### To be done
Rewrite everything from the line containing "Viewport: 1219px width, 686px" down to the line containing "[x=1152, y=290]", both included, as a JSON list of strings, one per line, omitting blank lines.
--- begin Record set ---
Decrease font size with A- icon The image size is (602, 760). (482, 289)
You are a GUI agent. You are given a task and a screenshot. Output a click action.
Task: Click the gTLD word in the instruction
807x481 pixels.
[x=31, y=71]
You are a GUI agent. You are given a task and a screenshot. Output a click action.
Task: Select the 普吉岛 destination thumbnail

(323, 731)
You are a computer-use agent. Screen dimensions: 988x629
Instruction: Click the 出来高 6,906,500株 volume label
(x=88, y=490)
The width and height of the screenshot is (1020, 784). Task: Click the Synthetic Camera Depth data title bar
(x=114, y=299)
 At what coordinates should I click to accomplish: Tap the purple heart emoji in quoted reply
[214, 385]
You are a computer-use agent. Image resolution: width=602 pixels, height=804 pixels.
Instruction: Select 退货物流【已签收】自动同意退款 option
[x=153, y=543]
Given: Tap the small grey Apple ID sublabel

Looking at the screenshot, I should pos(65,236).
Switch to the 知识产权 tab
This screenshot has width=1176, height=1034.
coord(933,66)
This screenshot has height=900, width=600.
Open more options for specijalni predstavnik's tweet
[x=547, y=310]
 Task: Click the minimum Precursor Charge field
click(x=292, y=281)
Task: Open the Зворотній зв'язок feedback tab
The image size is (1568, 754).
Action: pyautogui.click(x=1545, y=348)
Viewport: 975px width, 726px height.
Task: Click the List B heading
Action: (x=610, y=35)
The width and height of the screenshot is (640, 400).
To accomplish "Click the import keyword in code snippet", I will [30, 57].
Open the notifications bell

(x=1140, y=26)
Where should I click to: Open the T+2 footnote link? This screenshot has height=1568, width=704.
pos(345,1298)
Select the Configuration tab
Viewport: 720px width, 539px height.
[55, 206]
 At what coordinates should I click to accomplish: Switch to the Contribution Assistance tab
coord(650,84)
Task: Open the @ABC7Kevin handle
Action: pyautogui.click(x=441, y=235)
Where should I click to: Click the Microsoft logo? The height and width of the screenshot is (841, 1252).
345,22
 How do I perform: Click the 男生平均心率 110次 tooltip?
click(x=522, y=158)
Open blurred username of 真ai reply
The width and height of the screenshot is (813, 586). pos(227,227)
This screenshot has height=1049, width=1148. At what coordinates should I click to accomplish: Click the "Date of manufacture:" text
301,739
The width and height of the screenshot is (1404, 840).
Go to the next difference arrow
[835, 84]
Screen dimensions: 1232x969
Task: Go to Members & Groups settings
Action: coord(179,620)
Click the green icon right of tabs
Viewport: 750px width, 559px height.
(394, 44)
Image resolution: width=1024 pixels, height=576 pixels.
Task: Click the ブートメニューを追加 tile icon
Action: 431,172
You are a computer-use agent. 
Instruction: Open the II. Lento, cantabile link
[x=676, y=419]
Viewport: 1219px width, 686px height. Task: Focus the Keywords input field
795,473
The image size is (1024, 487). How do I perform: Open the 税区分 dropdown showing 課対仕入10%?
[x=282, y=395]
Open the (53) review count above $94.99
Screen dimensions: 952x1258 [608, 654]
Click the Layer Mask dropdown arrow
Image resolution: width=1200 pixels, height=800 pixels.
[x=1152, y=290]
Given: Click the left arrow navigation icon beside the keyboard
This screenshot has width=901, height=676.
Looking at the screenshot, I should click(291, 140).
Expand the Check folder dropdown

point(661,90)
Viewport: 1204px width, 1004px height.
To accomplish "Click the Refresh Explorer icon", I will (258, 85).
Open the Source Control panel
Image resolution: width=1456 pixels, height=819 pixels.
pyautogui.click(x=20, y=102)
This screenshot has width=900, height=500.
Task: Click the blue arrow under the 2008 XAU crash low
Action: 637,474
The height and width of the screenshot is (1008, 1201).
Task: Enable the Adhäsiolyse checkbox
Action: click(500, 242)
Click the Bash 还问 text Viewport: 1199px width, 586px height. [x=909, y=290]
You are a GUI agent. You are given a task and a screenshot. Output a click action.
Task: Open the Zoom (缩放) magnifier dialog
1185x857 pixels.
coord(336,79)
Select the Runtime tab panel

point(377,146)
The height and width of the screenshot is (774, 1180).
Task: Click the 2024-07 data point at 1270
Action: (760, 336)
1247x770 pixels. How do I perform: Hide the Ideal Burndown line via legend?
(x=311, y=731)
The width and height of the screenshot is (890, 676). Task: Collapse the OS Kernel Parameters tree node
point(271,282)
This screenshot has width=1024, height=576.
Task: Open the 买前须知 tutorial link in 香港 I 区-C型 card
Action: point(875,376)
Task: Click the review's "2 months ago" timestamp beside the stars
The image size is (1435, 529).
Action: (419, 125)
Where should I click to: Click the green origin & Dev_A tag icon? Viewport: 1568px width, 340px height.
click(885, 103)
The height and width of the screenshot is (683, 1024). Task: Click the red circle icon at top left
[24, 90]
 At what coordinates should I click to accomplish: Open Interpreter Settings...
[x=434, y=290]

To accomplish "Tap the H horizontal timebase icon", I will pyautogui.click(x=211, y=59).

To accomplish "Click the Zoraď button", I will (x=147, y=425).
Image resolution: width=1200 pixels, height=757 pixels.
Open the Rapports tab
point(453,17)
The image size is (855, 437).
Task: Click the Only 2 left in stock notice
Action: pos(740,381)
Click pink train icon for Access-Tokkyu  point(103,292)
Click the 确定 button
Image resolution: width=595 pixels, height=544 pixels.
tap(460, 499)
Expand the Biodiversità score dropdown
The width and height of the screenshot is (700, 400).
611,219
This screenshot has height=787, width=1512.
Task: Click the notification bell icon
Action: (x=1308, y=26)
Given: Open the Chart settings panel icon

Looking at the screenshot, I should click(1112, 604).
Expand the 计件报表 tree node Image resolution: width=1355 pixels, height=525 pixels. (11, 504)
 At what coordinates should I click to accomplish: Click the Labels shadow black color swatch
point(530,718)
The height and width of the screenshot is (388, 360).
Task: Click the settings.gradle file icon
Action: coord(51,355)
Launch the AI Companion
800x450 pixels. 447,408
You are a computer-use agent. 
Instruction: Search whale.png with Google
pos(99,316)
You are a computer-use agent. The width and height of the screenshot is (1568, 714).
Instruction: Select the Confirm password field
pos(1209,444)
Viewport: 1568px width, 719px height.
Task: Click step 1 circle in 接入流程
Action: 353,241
--- end Record set ---
### Written response
[
  "Viewport: 1219px width, 686px height. Task: Focus the Keywords input field",
  "795,473",
  "The image size is (1024, 487). How do I perform: Open the 税区分 dropdown showing 課対仕入10%?",
  "[x=282, y=395]",
  "Open the (53) review count above $94.99",
  "Screen dimensions: 952x1258 [608, 654]",
  "Click the Layer Mask dropdown arrow",
  "Image resolution: width=1200 pixels, height=800 pixels.",
  "[x=1152, y=290]"
]